Global Health Nexus, Winter 2003

Shedding New Light on Oral Lesions

Halfway through an oral cancer examination, Dr. A. Ross Kerr suddenly turns off the lights and points a glowing blue wand at his patient’s mouth.

“This blue light supplements oral cancer screenings conducted by plain eyesight under standard room lighting,” explains Dr. Kerr, an expert in oral medicine. “We are hoping that the blue light will draw attention to pre-cancerous or cancerous lesions that might otherwise escape notice.”

A complex chemical reaction produces this diffuse, low-energy light. When focused on the mouth, the light may illuminate lesions that could otherwise be missed under standard lighting. Just before the blue light is activated, patients rinse with a dehydrating acetic acid that is believed to make dysplastic lesions become whiter under the blue light’s glow.

Dr. Kerr is conducting a six-month pilot study to evaluate the blue light’s usefulness as a screening tool for oral cancer and pre-cancer. The light has already proved useful in cervical cancer screening. In a related study, Dr. David Sirois, Associate Professor and Chairman of the Department of Oral Medicine and Head of the Division of Reconstructive and Comprehensive Care, plans to compare the light with other oral cancer detection methods.
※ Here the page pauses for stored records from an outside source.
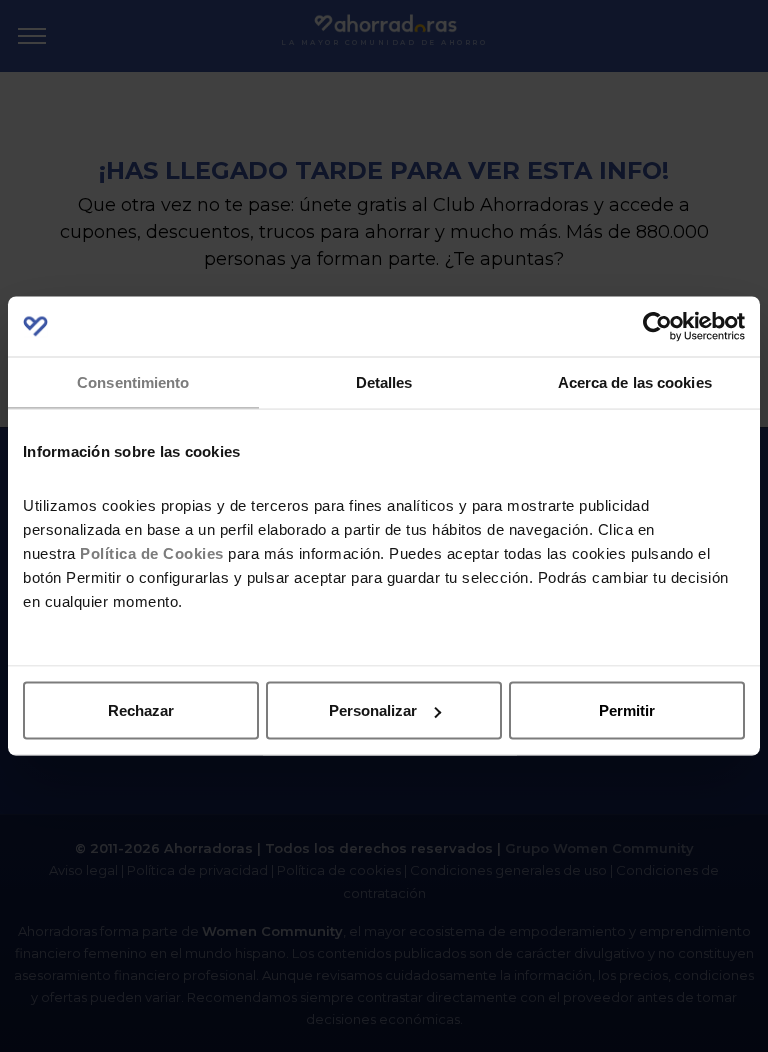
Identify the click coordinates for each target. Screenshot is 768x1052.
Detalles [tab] (384, 382)
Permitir (627, 710)
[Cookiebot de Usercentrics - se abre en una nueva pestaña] (657, 327)
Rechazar (141, 710)
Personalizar (373, 710)
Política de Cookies (152, 552)
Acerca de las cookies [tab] (635, 382)
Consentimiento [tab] (133, 382)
Both studies are part of a broad new effort to enhance early detection of oral cancer and pre-cancer. Better screening techniques, combined with an understanding of the molecular changes leading to cancer, may result in an improved outlook for those at risk. Researchers ultimately hope to identify genetic markers for oral cancer that could signal a predisposition to the disease long before lesions occur.

Dr. Kerr’s research also focuses on the study of recurrent aphthous ulcers (RAU), a condition commonly known as canker sores. Five to 25 percent of the general population suffers from canker sores. And in selected groups, such as medical and dental students, who are subject to predisposing factors like stress, the rate is between 50 and 60 percent.

“While we’ve been waging a relentless battle against these extremely painful ulcers for as long as anyone can remember, we still have no cure,” Dr. Kerr observes. “For most sufferers, who get a handful of outbreaks a year, treatment is palliative, and includes the use of mucosal coating agents with topical anesthetics to relieve the pain. For those patients who have frequent recurrences or ulcers which take longer to heal, there are treatments available to reduce or even stop the frequent recurrence of ulcers, but their long-term use can cause unwanted side effects.”

Dr. Kerr recently completed a six-month study which found that a topically-applied penicillin troche significantly reduced healing time for minor RAU, which is generally defined as lesions less than 10 millimeters in diameter that heal in approximately a week to two weeks without scarring. On the fourth day of treatment, 43 percent of Dr. Kerr’s subjects who received penicillin reported that their ulcers had healed completely, compared to 15 percent of those who received a placebo and 11 percent who got no treatment. On the sixth day, 90 percent of people had completely healed in the penicillin group, compared to 55 percent and 44 percent in the placebo and no treatment groups, respectively. A total of 100 people participated in Dr. Kerr’s portion of the multicenter study. If the penicillin troche proves successful in larger trials, it may offer a new alternative in the struggle to relieve the pain of aphthous ulcers. Yet the battle to conquer canker sores is far from over. While research has established that factors such as allergies and stress can cause an onset of the condition, the causes of many canker sores remain unknown.

But for now, any significant relief is welcome news for canker sore sufferers, who can find chewing and swallowing painful. And Dr. Kerr points out that pain symptoms disappeared faster in his penicillin-treated subjects than in those receiving a placebo or no treatment at all.